Con respecto a China, que representa más de la mitad del déficit comercial de 500 mil millones de dólares de los Estados Unidos, Lighthizer propone un enfoque aún más duro y más quejas comerciales de los Estados Unidos. En un plano más fundamental, tendrá como misión modificar la forma en que Estados Unidos gestiona su comercio con el mundo, teniendo en cuenta la afirmación de Trump de que, si bien el libre comercio es bueno, el sistema actual no lo ha hecho realidad.

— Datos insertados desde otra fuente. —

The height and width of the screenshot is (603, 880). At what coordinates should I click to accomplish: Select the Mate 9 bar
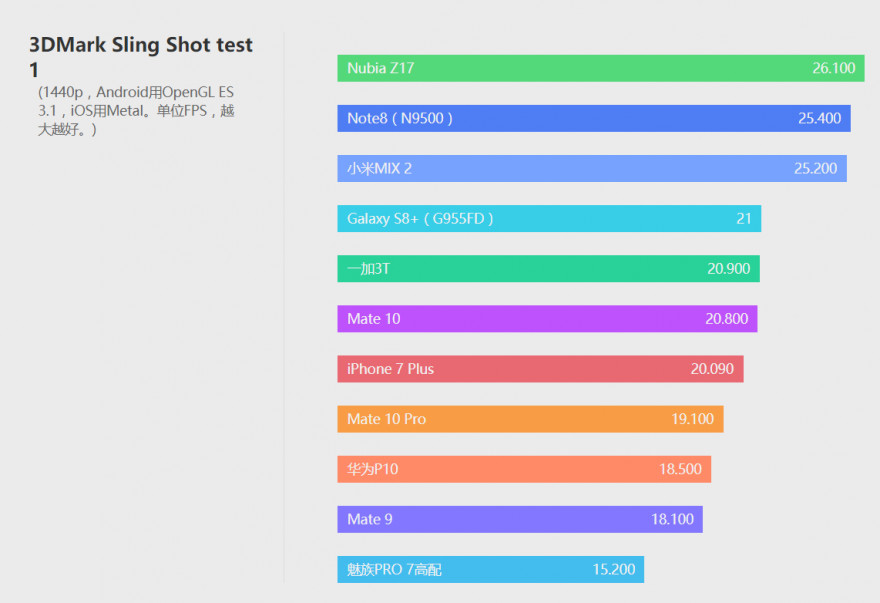tap(519, 519)
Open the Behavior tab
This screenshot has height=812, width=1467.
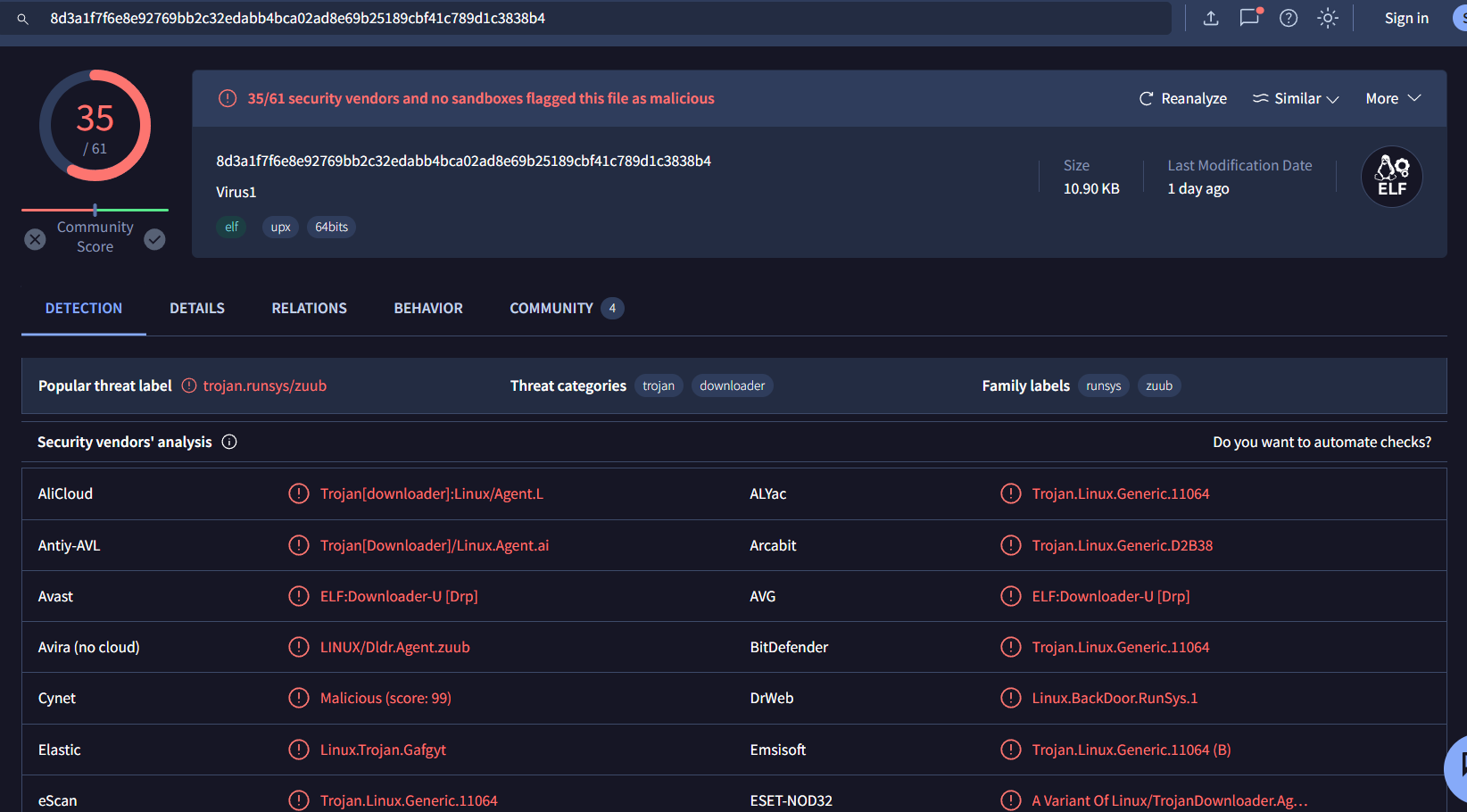(428, 308)
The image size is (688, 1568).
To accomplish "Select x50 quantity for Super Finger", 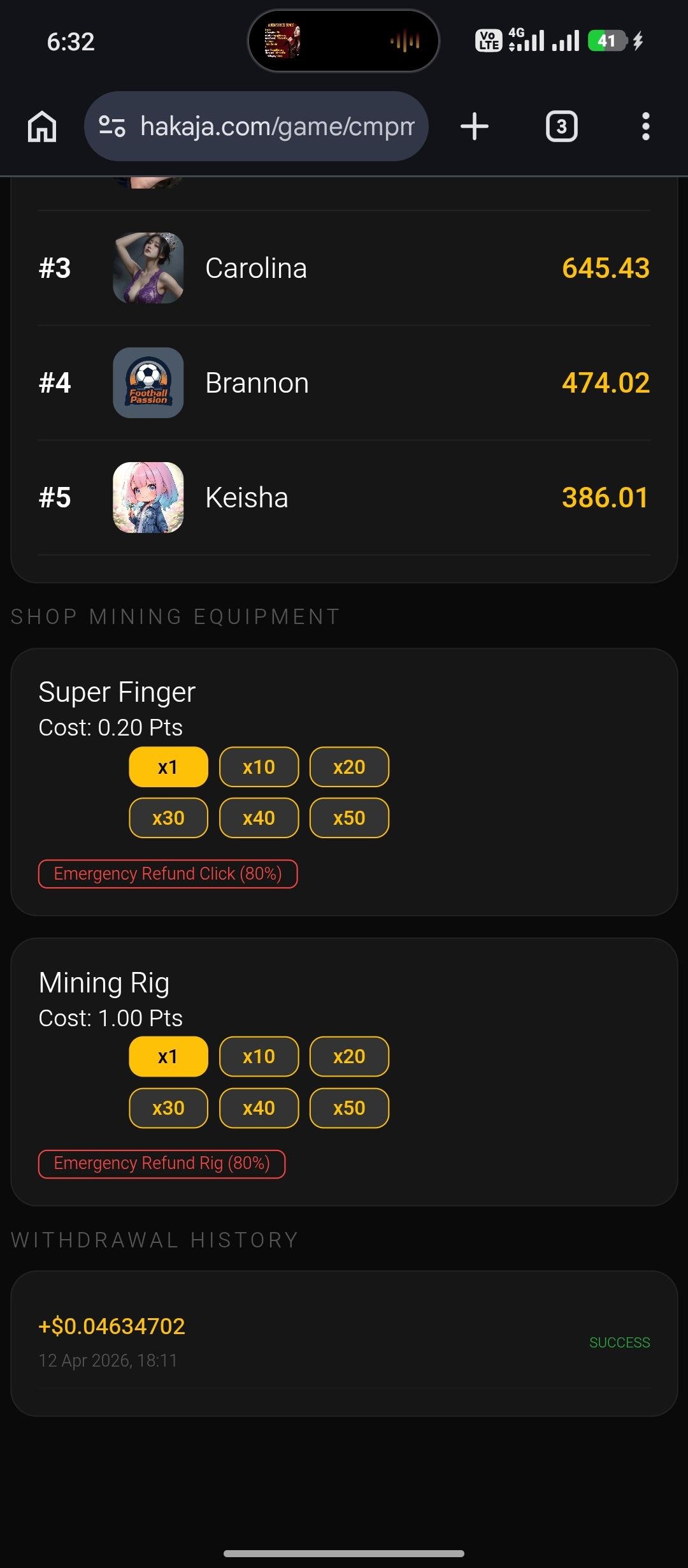I will pyautogui.click(x=349, y=818).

Matthew Nolan, abogado de Arent Fox, dice que Lighthizer es “un abogado agresivo” que podría creer que la elección de Trump le da la licencia para asumir posturas duras.
“No creo que se sienta restringido por limitaciones actuales o pasadas”, dijo Nolan, que representó a los gobiernos de Canadá y México en disputas comerciales. “Creo que no se va a descartar nada”.
A algunos economistas les preocupan los posibles resultados. “Los consumidores compran muchas cosas de origen chino y el impacto inmediato de un arancel más alto sobre los productos chinos sería el aumento de los precios”, dijo Chad Bown, investigador sénior del Instituto Peterson de Economía Internacional.
Las políticas estadounidenses podrían llevar al estallido de guerras comerciales internacionales, agregó Bown. “China tomará represalias”, señaló. “Y si usted es un trabajador o un agricultor cuyo sustento está ligado a la posibilidad de vender sus productos a China, también se verá perjudicado”.